Answer
The net resistance of the circuit is $\frac{13R}{8}$
Work Step by Step
The two resistors in series between A and B have an equivalent resistance of 2R.
Let $R_1$ be the equivalent resistance of the three resistors between A and B.
$\frac{1}{R_1} = \frac{1}{2R}+\frac{1}{R}$
$\frac{1}{R_1} = \frac{1}{2R}+\frac{2}{2R}$
$\frac{1}{R_1} = \frac{3}{2R}$
Then $R_1 = \frac{2R}{3}$
$R_1$ and the resistor between B and C are in series with an equivalent resistance of $\frac{5R}{3}$
Let $R_2$ be the equivalent resistance of all the resistors between A and C.

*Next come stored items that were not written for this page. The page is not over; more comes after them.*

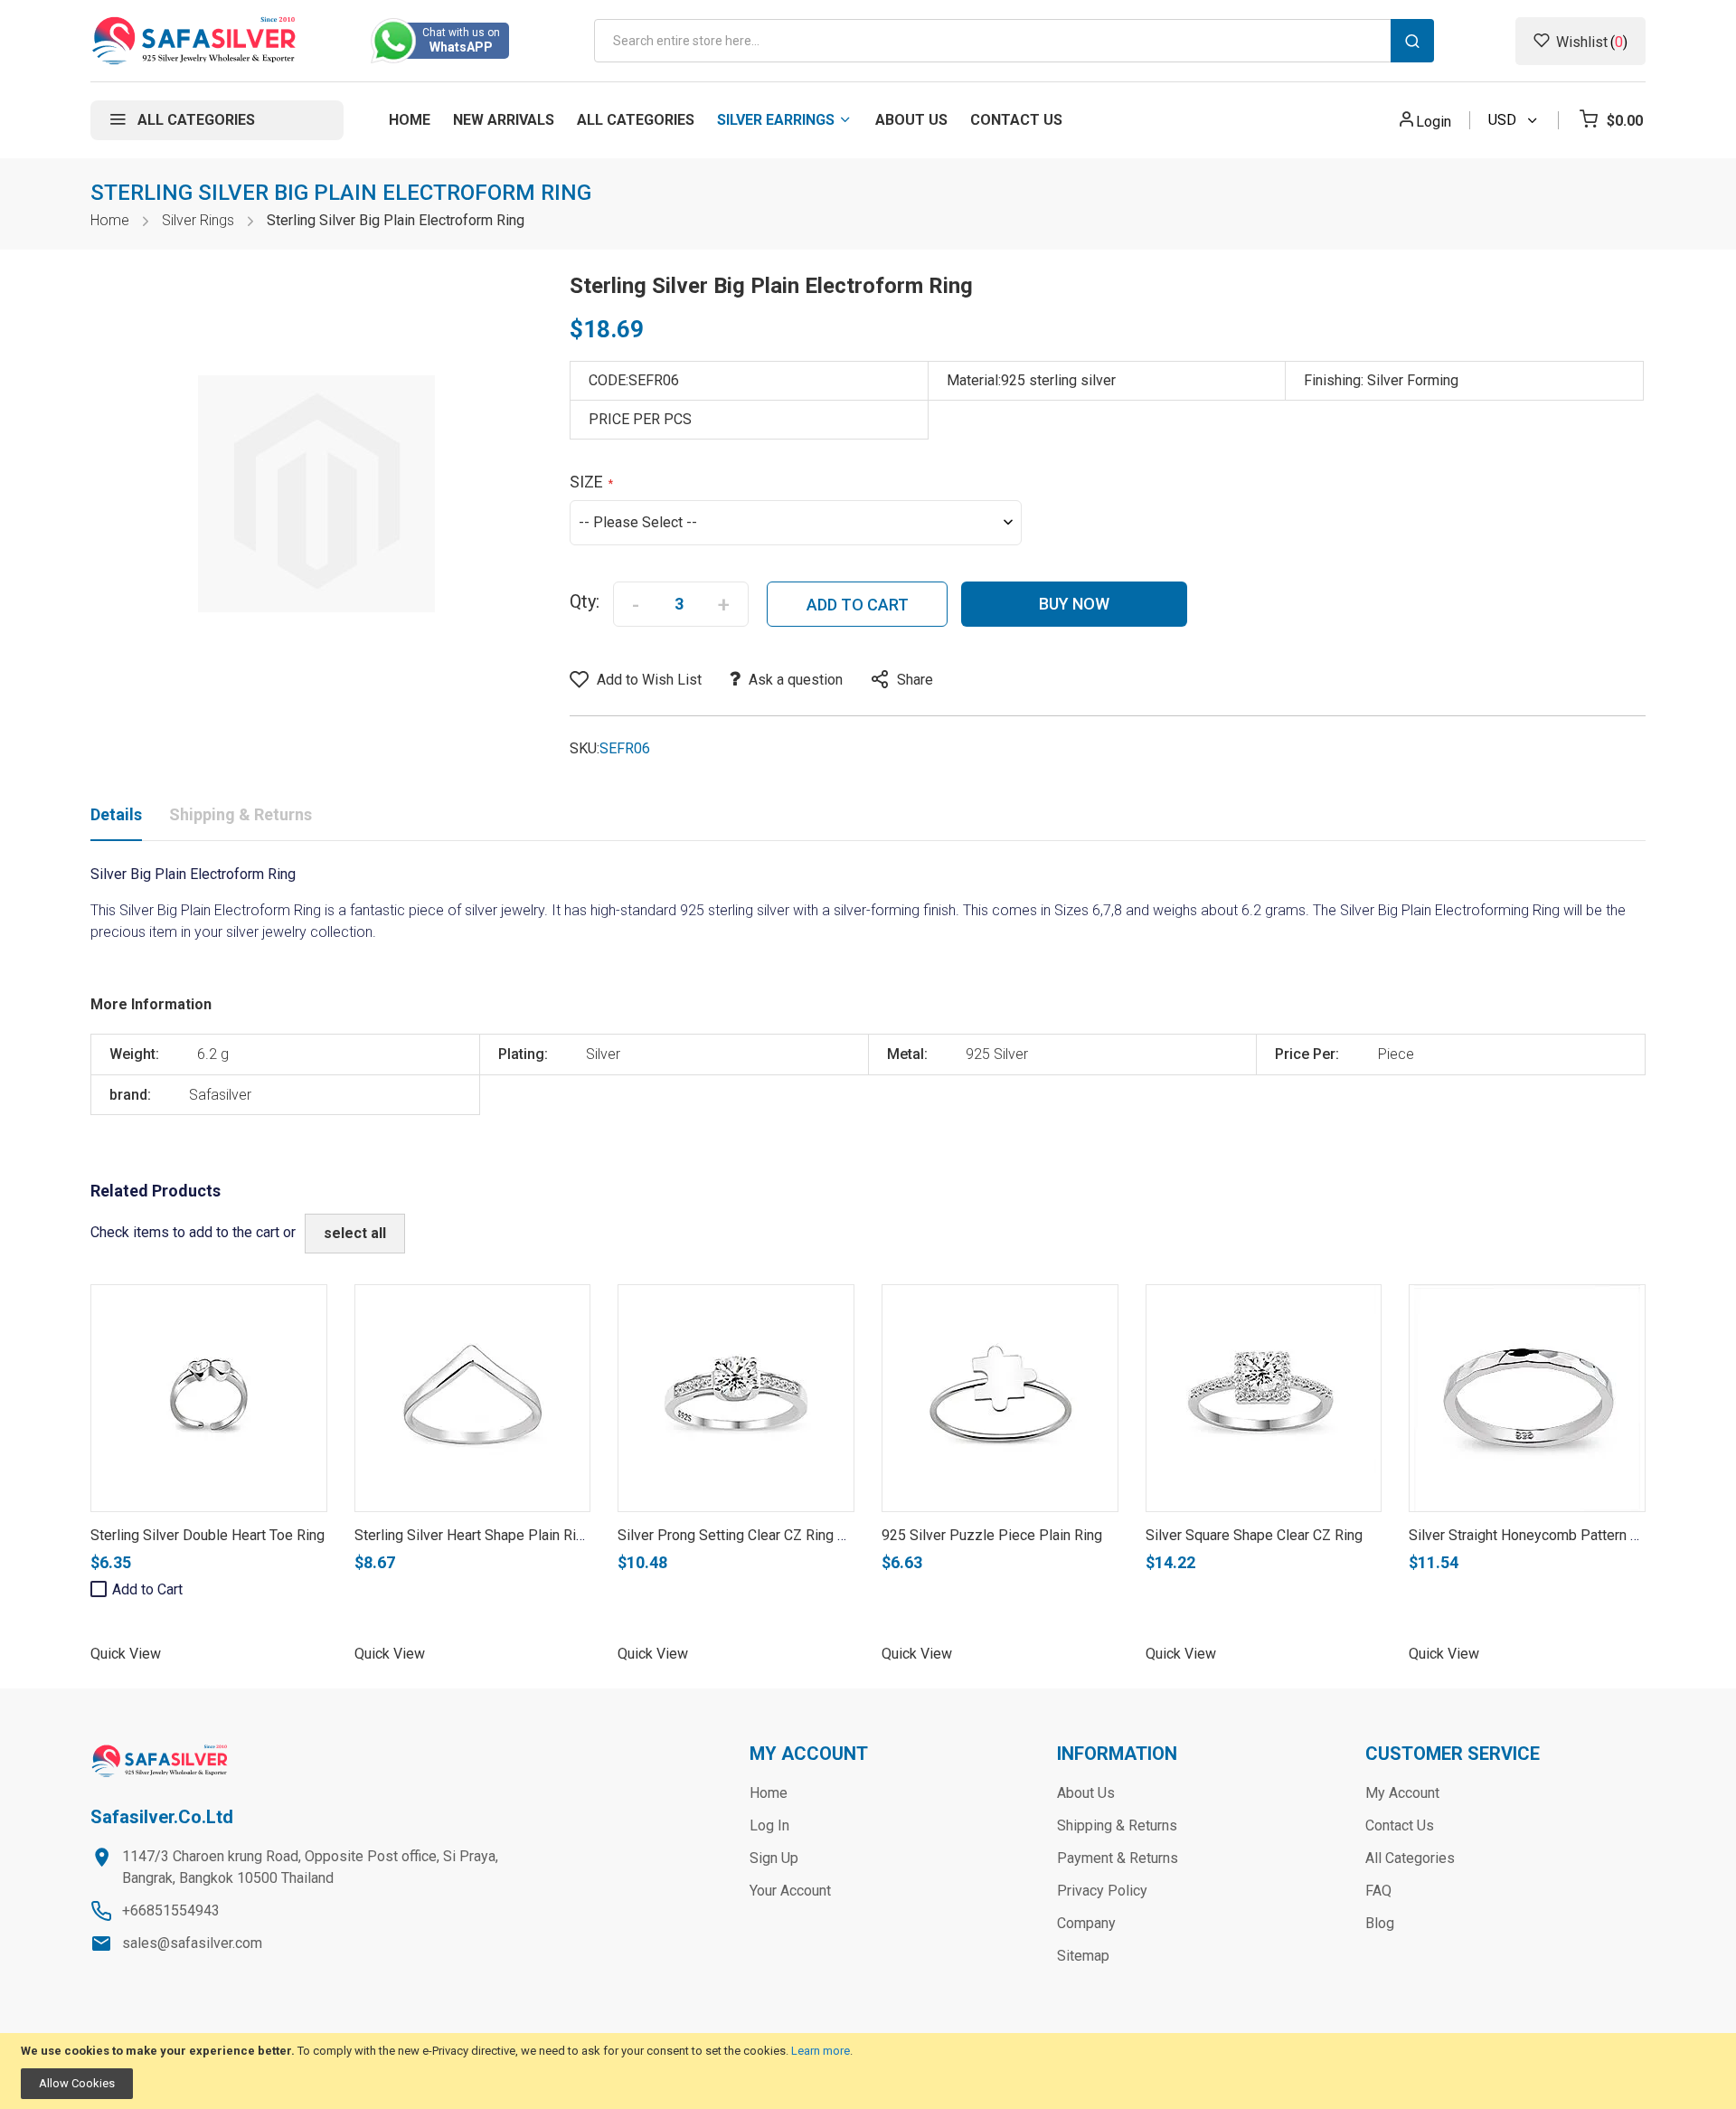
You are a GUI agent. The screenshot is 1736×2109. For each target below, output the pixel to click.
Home (109, 220)
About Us (1086, 1793)
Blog (1379, 1923)
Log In (769, 1825)
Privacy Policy (1102, 1890)
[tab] (116, 818)
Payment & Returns (1117, 1858)
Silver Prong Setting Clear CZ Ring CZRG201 (758, 1535)
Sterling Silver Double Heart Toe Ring (207, 1535)
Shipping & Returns (240, 814)
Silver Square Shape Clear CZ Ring (1254, 1535)
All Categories (1410, 1858)
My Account (1402, 1793)
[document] (868, 2071)
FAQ (1378, 1890)
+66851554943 (171, 1910)
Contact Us (1399, 1825)
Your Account (790, 1890)
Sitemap (1083, 1955)
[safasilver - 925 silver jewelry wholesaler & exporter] (194, 41)
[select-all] (355, 1233)
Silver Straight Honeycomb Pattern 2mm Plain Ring (1569, 1535)
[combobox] (1014, 40)
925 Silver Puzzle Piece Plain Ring (992, 1535)
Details (116, 814)
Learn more (820, 2050)
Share (915, 679)
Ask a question (796, 679)
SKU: (584, 748)
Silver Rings (198, 220)
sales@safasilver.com (192, 1943)
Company (1086, 1923)
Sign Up (774, 1858)
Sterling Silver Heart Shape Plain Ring (472, 1535)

$\frac{1}{R_2} = \frac{3}{5R}+\frac{1}{R}$
$\frac{1}{R_2} = \frac{3}{5R}+\frac{5}{5R}$
$\frac{1}{R_2} = \frac{8}{5R}$
Then $R_2 = \frac{5R}{8}$
Finally, $R_2$ and the last resistor are in series with an equivalent resistance of $\frac{5R}{8} + R$ which is $ \frac{13R}{8}$
The net resistance of the circuit is $\frac{13R}{8}$.